In just one week, Claudia Stephens had the chance to witness the work of hospital chaplains firsthand – in the emergency room, in an oncology ward, in a long-term care facility – as they cared for people of different religious faiths, or no faith at all, representing a wide range of backgrounds and economic levels. All this happened in one short but intensive week as she participated in the 2019 Health Care Holy Care program, a January term course taught at Houston Methodist Hospital.
“This class gave me the opportunity to walk side by side with professional chaplains in the healthcare system,” said Stephens, an M.A.M. student at Perkins.
January 2021 is more than six months away, but it’s not too early to start thinking about applying to the next Health Care Holy Care. The course runs Sunday evening January 10 through Friday, January 15, 2021, and consists of daily lectures as well as immersion into the world of hospital chaplaincy.
“This course is absolutely life-changing,” said Jeanne Stevenson-Moessner, professor of Pastoral Care and Pastoral Theology, who will co-lead the course along with Dr. Robert Kidd of Houston Methodist Hospital. “It’s a unique opportunity to link practice to theology, and back to practice.”
Taking advantage of the hospital setting, students “shadow” chaplains at Houston Methodist and attend lectures on pastoral listening skills, bereavement, spiritual care, confidentiality, compassion fatigue and topics such as suffering and God’s will, or how to deal with patients who pray for miracles, or those whose religious beliefs may lead to harm. The course is open to all Perkins students regardless of their campus location but tends to attract students who have a particular interest in chaplaincy and pastoral care.
Stephens, who is also an associate professor of Costume Design at SMU’s Meadows School of the Arts, is working toward a career as a chaplain. For her, Health Care Holy Care offered valuable real-life experience.
“They teach you about verbal and body language, and how to pray and reach out to those who may not share your faith, without offending them,” she said. “I was able to observe chaplains minister to people right off the street in the emergency room. And I saw how the chaplains also reached out to the nurses, doctors and administrators, to give them pastoral care, too.”
Course leaders say participants can expect to be challenged but backed by a strong component of support. “Students are part of a cohort of up to 12 students, and the whole hospital system is incredibly supportive,” said Stevenson-Moessner.
The hospital’s welcoming culture also adds to the caring learning environment, said Dallas Gingles, associate director of the Houston-Galveston Extension Program.
“If someone is walking around looking lost, every employee in the hospital is required to ask: ‘Can I help you find your way?’” he said.
David Kim (M.Div. ‘21) attended the 2019 Health Care Holy Care program and was recently accepted into a clinical pastoral education (CPE) residency program.
“The Health Care Holy Care class at Houston Methodist Hospital was a vital step for me understanding the chaplaincy, and I still hold the experience close,” he said.
Students not only observe chaplains but also have an opportunity to try their skills in providing pastoral care to patients, under the chaplains’ supervision. After each patient visit, chaplains provide guidance and feedback.
“Yes, it was very scary, but by the third day, I knew I could do this, because these chaplains had the tools to help,” Stephens said. “As a chaplain, your role is focused on listening and observing as opposed to doing. I learned to let the Holy Spirit work through me.
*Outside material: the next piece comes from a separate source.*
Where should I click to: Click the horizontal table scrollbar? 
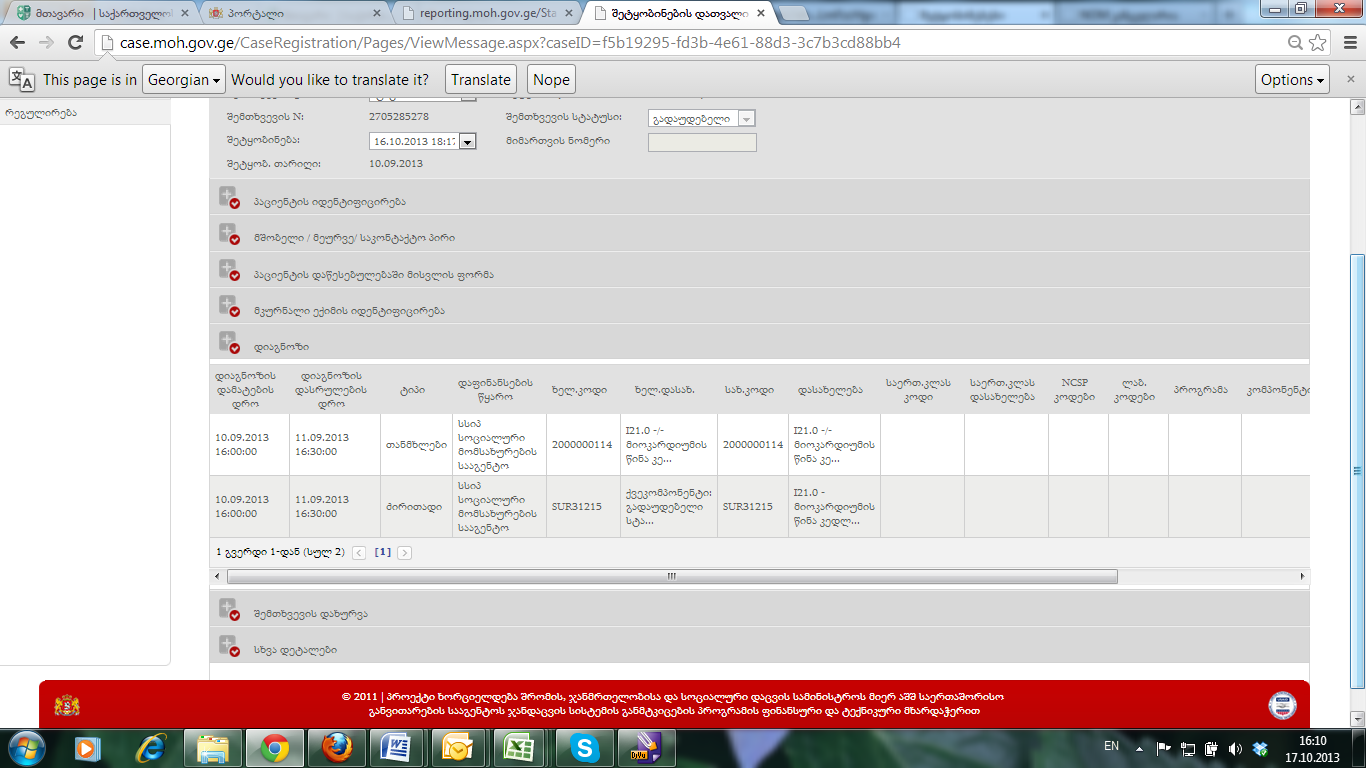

I would just enter the room, be loving and careful and open, and let things go where they needed to go for the good of the patient.”
Stevenson-Moessner encourages students to email her immediately to indicate their interest, well before J-Term registration opens in early November. Because participants will be working in the hospital, each student must undergo a fairly extensive onboarding process, including drug testing, health screening, a flu shot and a TB test, all of which must be completed by October 15.
“I’m going to shepherd any students who want to attend, to make sure they meet deadlines and don’t fall through the cracks in this process,” she said.
In addition to regular tuition charges for three credit hours, students are responsible for their own travel to and from Houston. Several courses are required, including Christian Heritage I and II, Interpretation of the Old Testament I and II, Interpretation of the New Testament I and II and Church and Social Context; however, there is the possibility of a waiver for some of those prerequisites for students with a strong interest.
The hospital provides some meals for participants and all accommodations in a nearby hotel at no cost to students. Students who live in the Houston area are required to stay in the hotel.
“We ask students to have a cellphone with them and to stay together, as they will be on call,” said Stevenson-Moessner. “You get a badge, and you are treated like an employee of the hospital for the week of the course.”
Stevenson-Moessner encourages students to contact her now.
“This is a once-in-a-lifetime experience,” she said.